(MATERIAL TO PROCESS Opens)

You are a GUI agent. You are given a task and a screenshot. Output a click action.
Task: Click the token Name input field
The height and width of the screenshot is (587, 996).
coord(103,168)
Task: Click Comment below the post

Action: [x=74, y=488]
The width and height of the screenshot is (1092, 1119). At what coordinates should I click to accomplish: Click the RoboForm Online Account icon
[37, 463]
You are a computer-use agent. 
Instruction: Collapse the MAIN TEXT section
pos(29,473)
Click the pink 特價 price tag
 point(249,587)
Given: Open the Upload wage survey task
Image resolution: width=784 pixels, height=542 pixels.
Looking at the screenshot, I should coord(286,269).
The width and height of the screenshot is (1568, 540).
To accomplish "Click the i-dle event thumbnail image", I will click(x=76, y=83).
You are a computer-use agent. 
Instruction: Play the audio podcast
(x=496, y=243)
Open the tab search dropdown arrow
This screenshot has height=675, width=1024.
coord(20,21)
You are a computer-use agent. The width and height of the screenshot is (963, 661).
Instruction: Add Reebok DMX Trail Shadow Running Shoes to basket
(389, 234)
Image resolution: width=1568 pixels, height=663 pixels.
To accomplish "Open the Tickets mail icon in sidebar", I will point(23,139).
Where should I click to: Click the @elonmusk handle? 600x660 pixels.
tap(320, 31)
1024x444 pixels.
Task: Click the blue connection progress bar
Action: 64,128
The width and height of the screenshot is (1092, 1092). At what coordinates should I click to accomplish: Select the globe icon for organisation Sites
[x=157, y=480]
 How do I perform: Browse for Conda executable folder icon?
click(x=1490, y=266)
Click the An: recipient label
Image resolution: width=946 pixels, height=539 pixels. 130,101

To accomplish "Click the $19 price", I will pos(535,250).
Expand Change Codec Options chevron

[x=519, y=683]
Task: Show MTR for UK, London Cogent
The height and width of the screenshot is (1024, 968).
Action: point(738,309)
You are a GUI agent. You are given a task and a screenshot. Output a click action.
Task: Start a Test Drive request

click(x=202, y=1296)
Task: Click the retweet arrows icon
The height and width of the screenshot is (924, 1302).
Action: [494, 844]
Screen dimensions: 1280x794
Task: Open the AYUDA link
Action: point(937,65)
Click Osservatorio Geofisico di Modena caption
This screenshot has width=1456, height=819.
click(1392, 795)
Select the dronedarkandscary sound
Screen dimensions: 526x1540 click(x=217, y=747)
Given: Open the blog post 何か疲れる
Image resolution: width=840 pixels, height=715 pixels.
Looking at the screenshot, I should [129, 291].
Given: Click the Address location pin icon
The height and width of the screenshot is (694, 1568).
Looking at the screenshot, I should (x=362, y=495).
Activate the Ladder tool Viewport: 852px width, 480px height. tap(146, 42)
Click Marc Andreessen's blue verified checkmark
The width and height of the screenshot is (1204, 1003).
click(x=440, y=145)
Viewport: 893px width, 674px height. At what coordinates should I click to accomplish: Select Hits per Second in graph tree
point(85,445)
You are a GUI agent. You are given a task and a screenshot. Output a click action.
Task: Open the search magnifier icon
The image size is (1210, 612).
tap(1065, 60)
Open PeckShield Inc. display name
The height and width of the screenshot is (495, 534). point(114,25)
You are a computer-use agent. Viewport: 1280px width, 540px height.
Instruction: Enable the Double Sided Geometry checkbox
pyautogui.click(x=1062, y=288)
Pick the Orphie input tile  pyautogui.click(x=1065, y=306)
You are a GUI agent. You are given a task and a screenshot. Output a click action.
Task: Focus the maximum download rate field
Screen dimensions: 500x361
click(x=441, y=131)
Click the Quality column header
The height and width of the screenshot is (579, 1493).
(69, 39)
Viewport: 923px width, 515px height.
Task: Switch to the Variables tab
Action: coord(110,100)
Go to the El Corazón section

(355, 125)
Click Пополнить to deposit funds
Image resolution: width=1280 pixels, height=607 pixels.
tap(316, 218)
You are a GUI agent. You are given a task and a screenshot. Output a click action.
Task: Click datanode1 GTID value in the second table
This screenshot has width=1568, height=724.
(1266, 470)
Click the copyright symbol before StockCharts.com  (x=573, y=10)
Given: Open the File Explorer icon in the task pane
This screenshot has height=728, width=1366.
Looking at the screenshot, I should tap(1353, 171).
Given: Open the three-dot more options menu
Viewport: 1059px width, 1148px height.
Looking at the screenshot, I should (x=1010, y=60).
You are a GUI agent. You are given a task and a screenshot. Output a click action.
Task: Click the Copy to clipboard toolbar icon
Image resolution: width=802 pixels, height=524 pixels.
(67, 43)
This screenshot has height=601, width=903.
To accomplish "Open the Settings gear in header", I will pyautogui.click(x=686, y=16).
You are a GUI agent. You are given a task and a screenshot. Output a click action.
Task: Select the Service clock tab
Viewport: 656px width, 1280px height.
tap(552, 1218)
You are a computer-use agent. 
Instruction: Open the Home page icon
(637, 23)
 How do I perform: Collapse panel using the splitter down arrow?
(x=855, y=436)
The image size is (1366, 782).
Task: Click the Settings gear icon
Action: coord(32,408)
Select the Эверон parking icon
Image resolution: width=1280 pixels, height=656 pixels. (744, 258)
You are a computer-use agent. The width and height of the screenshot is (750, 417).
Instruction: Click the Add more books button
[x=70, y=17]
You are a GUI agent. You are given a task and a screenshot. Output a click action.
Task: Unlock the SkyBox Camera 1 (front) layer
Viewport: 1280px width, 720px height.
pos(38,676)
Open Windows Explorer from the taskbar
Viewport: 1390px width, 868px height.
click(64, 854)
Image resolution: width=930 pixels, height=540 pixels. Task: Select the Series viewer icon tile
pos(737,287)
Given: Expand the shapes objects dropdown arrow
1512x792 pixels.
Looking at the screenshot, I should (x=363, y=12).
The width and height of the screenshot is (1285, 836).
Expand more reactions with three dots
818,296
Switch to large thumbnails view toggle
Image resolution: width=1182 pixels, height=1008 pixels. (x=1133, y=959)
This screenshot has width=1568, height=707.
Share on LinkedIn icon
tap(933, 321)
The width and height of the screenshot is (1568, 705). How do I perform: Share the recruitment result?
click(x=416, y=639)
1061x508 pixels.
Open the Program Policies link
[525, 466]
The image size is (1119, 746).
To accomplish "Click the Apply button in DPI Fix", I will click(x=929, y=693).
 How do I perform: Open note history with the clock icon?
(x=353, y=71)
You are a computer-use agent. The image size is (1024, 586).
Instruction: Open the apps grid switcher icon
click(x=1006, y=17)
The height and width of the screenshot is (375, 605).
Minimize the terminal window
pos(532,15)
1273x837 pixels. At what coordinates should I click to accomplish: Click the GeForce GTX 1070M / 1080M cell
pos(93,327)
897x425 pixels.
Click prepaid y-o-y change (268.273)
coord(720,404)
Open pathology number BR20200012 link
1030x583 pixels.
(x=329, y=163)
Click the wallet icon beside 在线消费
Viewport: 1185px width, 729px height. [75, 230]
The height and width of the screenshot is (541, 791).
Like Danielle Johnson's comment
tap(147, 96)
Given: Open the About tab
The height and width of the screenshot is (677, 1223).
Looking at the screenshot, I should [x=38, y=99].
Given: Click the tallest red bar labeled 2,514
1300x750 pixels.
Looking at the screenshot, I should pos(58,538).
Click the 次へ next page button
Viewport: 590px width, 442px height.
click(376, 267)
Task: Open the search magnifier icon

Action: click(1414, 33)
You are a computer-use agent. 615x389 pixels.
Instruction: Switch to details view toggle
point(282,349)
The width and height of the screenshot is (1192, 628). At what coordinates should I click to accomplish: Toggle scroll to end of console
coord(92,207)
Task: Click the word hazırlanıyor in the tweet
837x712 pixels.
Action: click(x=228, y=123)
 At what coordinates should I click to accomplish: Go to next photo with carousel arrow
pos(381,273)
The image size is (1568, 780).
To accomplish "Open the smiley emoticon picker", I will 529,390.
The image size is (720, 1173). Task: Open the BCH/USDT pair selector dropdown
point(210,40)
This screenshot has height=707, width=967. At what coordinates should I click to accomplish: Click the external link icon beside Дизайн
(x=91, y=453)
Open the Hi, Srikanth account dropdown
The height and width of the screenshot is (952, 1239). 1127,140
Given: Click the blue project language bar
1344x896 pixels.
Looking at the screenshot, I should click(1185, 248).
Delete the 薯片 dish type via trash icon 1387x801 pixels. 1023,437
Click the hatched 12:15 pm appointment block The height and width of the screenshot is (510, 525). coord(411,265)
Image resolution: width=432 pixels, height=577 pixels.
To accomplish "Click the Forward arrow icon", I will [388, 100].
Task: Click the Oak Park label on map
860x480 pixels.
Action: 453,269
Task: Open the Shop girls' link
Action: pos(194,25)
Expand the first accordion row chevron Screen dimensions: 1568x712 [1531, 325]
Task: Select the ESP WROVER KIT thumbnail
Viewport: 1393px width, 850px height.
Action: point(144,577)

(MATERIAL TO PROCESS Closes)

WHAT TO WORK ON: From the data above, output exactly the lines between the one containing "Instruction: Enable the" and the one containing "Click the copyright", counting both of them.

YOUR SOLUTION:
Instruction: Enable the Double Sided Geometry checkbox
pyautogui.click(x=1062, y=288)
Pick the Orphie input tile  pyautogui.click(x=1065, y=306)
You are a GUI agent. You are given a task and a screenshot. Output a click action.
Task: Focus the maximum download rate field
Screen dimensions: 500x361
click(x=441, y=131)
Click the Quality column header
The height and width of the screenshot is (579, 1493).
(69, 39)
Viewport: 923px width, 515px height.
Task: Switch to the Variables tab
Action: coord(110,100)
Go to the El Corazón section

(355, 125)
Click Пополнить to deposit funds
Image resolution: width=1280 pixels, height=607 pixels.
tap(316, 218)
You are a GUI agent. You are given a task and a screenshot. Output a click action.
Task: Click datanode1 GTID value in the second table
This screenshot has width=1568, height=724.
(1266, 470)
Click the copyright symbol before StockCharts.com  (x=573, y=10)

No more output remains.